Барышев написал рапорт на имя начальника политотдела Вершинина с просьбой о зачислении Дубинды в часть. Тот передал на исполнение опять же Рудницкому. Последовало привычное молчание. Барышев вновь обратился к Вершинину с рапортом, и тот внизу на рапорте написал: «Подполковнику Рудницкому А. А. Второй раз Вам напоминаю, поднять соответствующее положение, рассмотреть и доложить мне. Обращаю внимание, что Вы склонны волокитить данные Вам указания».
Рудницкий еще подержал рапорт у себя, а потом из политуправления Барышеву пришел ответ: рапорт неправильно оформлен, написано «навечно», а надо «почетным матросом», поскольку Герой жив. Видимо, матрос при перепечатке ошибся, а Барышев действительно не заметил (сколько их было рапортов — задергался). Но поправить-то, перепечатать стоило одну минуту. Теперь время было упущено, то есть бюрократия выиграла очередной раунд, декабрь подходил к концу, письмо снова не попадало к январю на стол министра. Отложили на год.
А спустя время Барышеву сказал один из офицеров:
— Дубинда? А зачем он тебе? Дубинда — Дубинда, имя какое-то… не те ассоциации для почетного.
А может быть, в самом деле вся эта конкретная память — суета сует? Может быть, пусть все будет в общем и целом? Всеобщая Победа без личных жертвенных вкладов каждого, героизм и подвиги без боев и сражений. И 20 миллионов пусть будут абстрактными, не поименованными. Пусть везде будет народ, а не отдельный человек, народ-победитель. Может быть, зря говорят, что ничейной земли не бывает, что всякое изъятие духовных ценностей, всякая пустота мигом заполняется пустотой духовной? Не ничейная земля, а, употребим военную терминологию,— нейтральная полоса.
Я сидел в кабинете Барышева и приглашал по одному матросов, не Барышевских, других. Над столом висит портрет Кирова. В 1979 году кто-то подчищал казарму и выкинул его как устаревший, ни для какой агитации не нужный. Барышев увидел, подобрал, купил линогравюру и в рамку вместо лужайки с коровами вставил портрет, сверху наложил стекло. И вот висит.
Входят красавцы, рослые, могучие, кирпичи кулаком разбивают. «Откуда?» — «Из Нижневартовска». — «Образование?» — «10 классов».— «Что по истории было?» — «Четверка».
Показываю на портрет Кирова, он — хрестоматийный, знаменитая улыбка.
— Кто это?
— Калинин вроде.
— У Калинина — бородка и очки.
— Тогда не знаю.
— Кем был Свердлов?
— Не знаю.
— А Луначарский?
— Не слыхал.
Из двенадцати матросов только один назвал Кирова, правда, имени и отчества не знает, кем был, тоже не знает.

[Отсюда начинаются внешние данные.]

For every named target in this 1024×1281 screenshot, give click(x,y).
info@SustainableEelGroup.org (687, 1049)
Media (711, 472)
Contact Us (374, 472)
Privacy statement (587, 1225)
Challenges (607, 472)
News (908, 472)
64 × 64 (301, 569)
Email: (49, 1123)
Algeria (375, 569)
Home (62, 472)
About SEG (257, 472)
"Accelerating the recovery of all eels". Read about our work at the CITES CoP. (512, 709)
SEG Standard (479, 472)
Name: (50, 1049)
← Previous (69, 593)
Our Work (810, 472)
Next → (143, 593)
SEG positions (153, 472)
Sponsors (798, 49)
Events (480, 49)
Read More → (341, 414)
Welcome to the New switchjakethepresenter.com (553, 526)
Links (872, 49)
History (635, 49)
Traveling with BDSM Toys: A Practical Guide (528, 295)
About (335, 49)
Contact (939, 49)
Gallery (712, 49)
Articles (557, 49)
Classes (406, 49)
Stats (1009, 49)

Из двух офицеров (дальше Барышев эксперимент прервал, ему это было неприятно) один тоже не знал Кирова. (Эти беседы проходили до выхода на телеэкран фильма о Кирове).
Советской власти всего-то 70 лет — возраст человеческой жизни, а молодые защитники страны уже не знают основателей, первых руководителей ее. Можно ли так жить дальше?

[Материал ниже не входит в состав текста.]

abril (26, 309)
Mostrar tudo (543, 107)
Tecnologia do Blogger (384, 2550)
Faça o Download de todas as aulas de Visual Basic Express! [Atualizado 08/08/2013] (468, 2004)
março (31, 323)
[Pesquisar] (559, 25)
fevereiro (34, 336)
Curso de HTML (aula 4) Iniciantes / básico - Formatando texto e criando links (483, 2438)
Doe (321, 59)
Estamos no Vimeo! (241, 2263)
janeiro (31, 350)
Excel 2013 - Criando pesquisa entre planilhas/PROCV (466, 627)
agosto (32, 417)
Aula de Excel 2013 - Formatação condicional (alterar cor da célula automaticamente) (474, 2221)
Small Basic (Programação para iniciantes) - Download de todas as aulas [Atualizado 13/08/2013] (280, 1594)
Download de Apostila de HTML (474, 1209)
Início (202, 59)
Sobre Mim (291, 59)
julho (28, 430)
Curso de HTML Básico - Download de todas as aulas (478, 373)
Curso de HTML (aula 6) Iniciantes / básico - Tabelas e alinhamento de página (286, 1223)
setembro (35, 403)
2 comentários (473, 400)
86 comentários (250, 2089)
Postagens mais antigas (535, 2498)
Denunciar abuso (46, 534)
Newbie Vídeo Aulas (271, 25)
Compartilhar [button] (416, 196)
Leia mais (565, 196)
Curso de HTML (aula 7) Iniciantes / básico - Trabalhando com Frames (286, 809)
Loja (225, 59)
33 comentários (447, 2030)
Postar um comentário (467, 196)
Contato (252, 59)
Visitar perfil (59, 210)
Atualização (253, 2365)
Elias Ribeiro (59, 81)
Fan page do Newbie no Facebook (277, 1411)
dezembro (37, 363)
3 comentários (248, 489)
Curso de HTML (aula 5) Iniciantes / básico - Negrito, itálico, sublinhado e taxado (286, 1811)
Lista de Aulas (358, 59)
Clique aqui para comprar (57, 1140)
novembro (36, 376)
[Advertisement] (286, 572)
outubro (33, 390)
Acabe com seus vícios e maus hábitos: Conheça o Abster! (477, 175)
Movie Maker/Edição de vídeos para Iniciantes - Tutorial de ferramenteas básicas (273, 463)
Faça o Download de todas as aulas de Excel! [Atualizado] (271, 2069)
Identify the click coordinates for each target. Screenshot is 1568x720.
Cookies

Правда, вины армии и флота здесь нет. Семья, школа, комсомол — да, виновны, вся система воспитания, отношение к собственной истории. Но главная беда — в другом. В сороковых годах на устах у всех было единственное имя, в пятидесятых — другое единственное имя, в шестидесятых — семидесятых — снова единственное, и каждый раз прошлое старательно отметалось. Культы одних — это забвение других. Всех остальных, пожалуй…

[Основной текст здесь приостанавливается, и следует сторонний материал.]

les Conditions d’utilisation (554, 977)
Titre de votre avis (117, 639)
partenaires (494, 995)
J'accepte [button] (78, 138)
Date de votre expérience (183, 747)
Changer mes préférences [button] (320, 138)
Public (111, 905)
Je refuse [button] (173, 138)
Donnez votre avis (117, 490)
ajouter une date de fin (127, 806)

И отсутствие дисциплины, и бездуховность, и равнодушие, и социальная инфантильность — от забвения. От того, что рвется живая связь времен.
Когда минувшей осенью я приехал на Тихоокеанский флот, мне сказали, что дело сдвинулось. Ходатайство комсомольцев полка морской пехоты о присвоении имени 13-й гвардейской бригады, помимо других начальников, подписали и начальник политотдела береговых войск флота С. Благов, и зам. командующего флотом по береговым войскам В. Хрустицкий. Документ отправлен в отдел комсомольской работы политуправления флота.